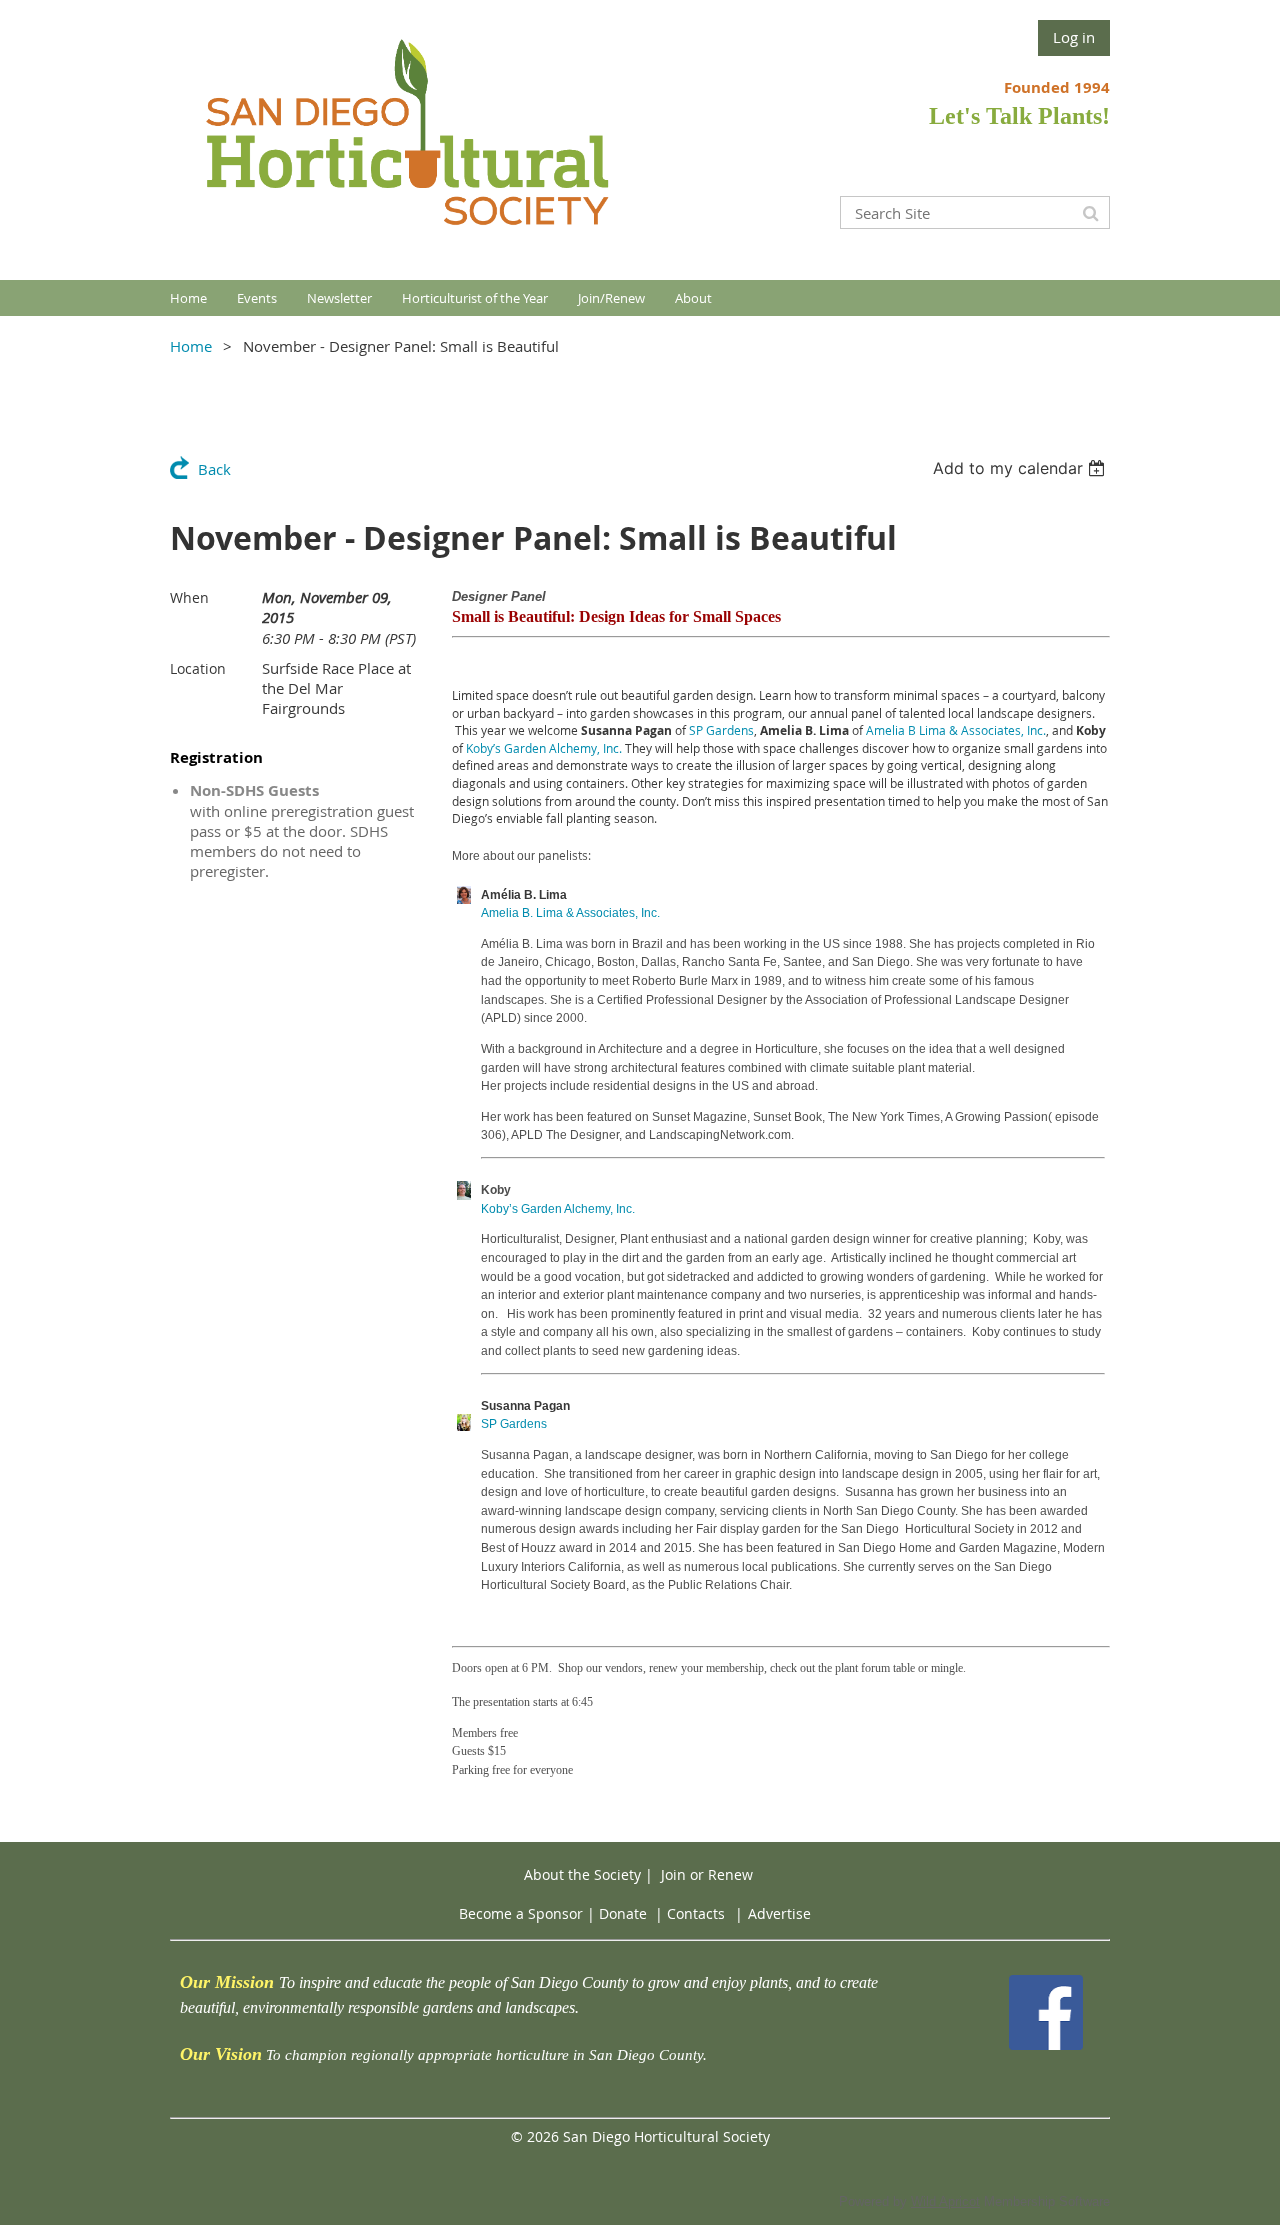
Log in (1074, 37)
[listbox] (1021, 468)
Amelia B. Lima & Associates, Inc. (570, 913)
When (189, 597)
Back (214, 469)
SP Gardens (721, 730)
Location (198, 668)
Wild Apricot (945, 2201)
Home (191, 346)
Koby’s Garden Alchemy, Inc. (544, 748)
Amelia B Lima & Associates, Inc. (956, 730)
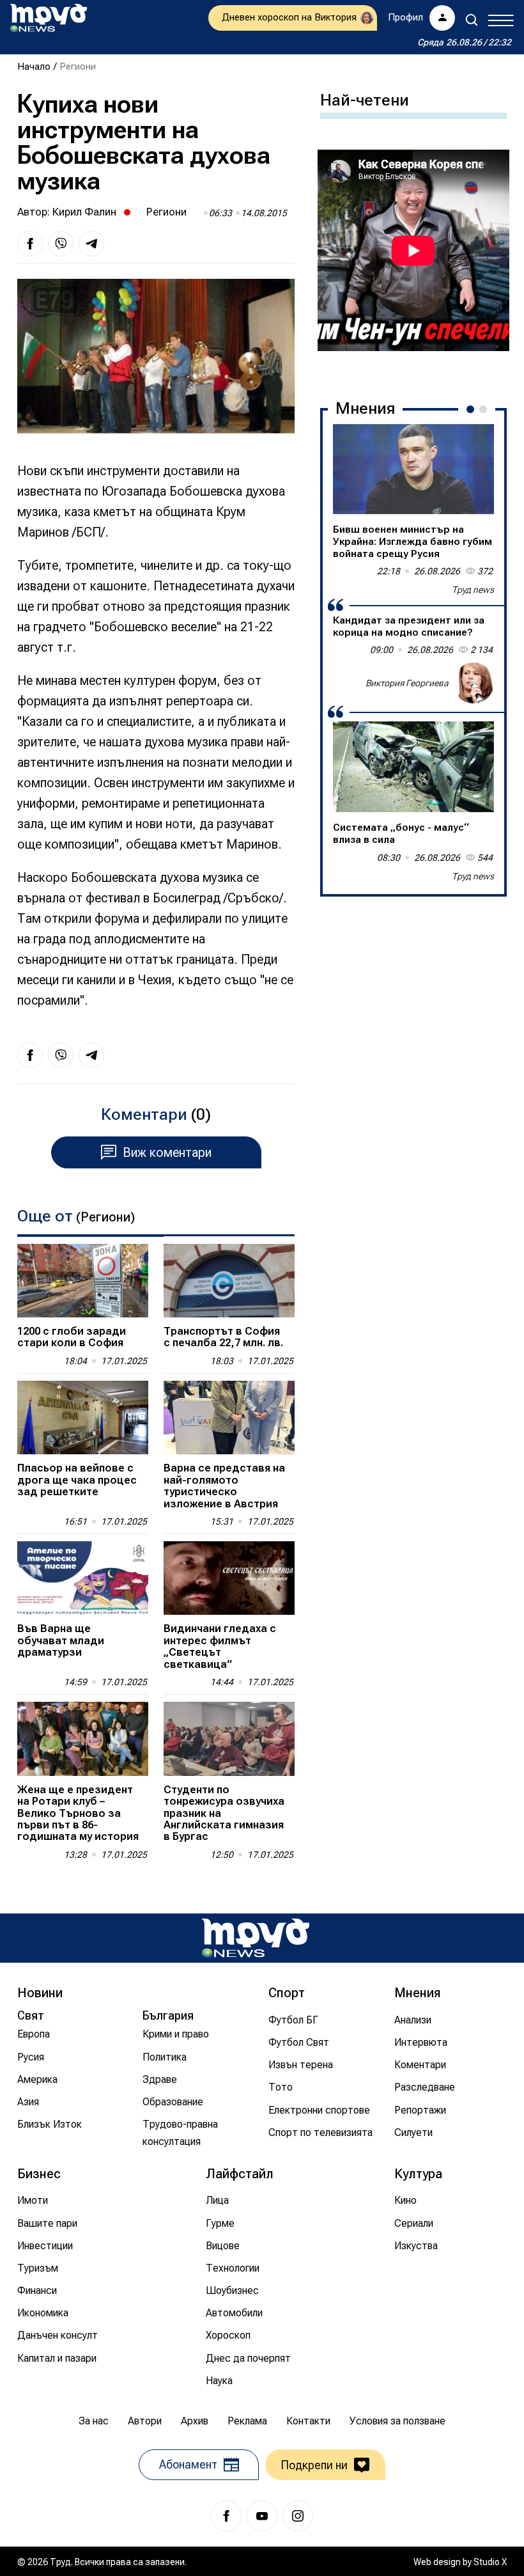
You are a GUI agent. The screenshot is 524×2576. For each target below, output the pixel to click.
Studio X (490, 2562)
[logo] (48, 18)
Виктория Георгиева (407, 683)
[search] (471, 19)
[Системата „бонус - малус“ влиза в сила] (413, 766)
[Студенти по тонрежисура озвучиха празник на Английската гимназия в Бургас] (229, 1738)
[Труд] (255, 1938)
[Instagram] (297, 2516)
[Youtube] (262, 2516)
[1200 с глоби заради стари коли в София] (82, 1280)
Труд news (473, 590)
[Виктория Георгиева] (473, 683)
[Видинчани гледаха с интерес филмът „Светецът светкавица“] (229, 1578)
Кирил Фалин (84, 211)
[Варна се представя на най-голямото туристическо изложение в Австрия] (229, 1417)
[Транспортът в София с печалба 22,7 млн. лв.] (229, 1280)
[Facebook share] (30, 243)
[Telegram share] (91, 243)
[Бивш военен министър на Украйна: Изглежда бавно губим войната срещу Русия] (413, 469)
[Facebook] (226, 2516)
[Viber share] (60, 243)
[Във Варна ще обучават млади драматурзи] (82, 1578)
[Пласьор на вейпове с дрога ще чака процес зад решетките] (82, 1417)
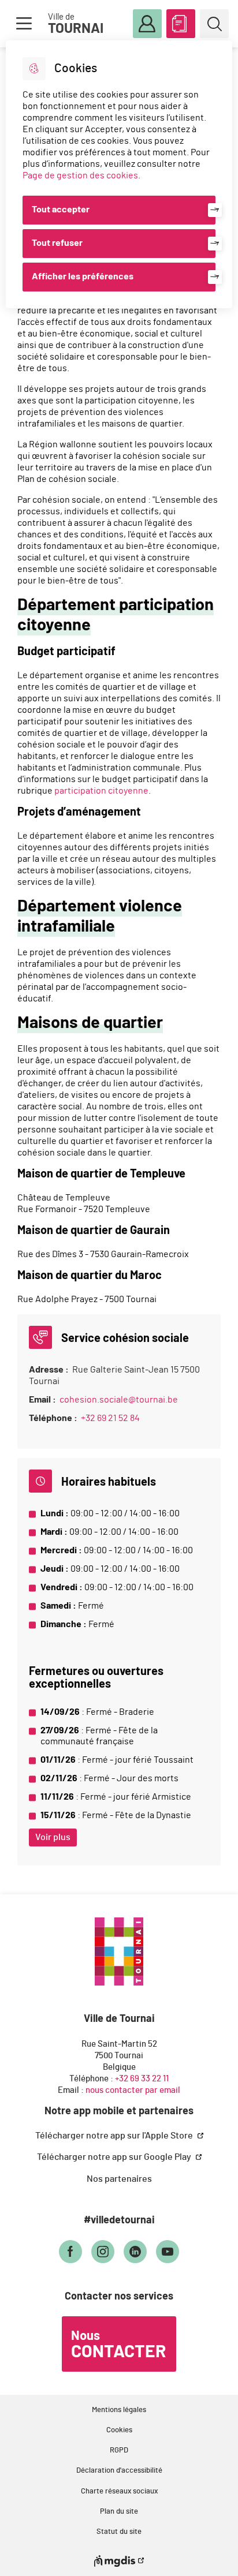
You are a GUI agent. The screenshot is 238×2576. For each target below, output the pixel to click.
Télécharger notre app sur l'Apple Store (115, 2135)
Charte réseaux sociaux (119, 2491)
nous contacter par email (132, 2090)
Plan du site (119, 2511)
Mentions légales (119, 2410)
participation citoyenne (101, 790)
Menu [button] (23, 23)
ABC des (180, 23)
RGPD (119, 2450)
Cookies (119, 2430)
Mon (147, 23)
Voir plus (52, 1837)
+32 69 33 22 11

###

TASK ITEM =
Work out how many lines in the data include "target". Answer with the number only.

SOLUTION =
2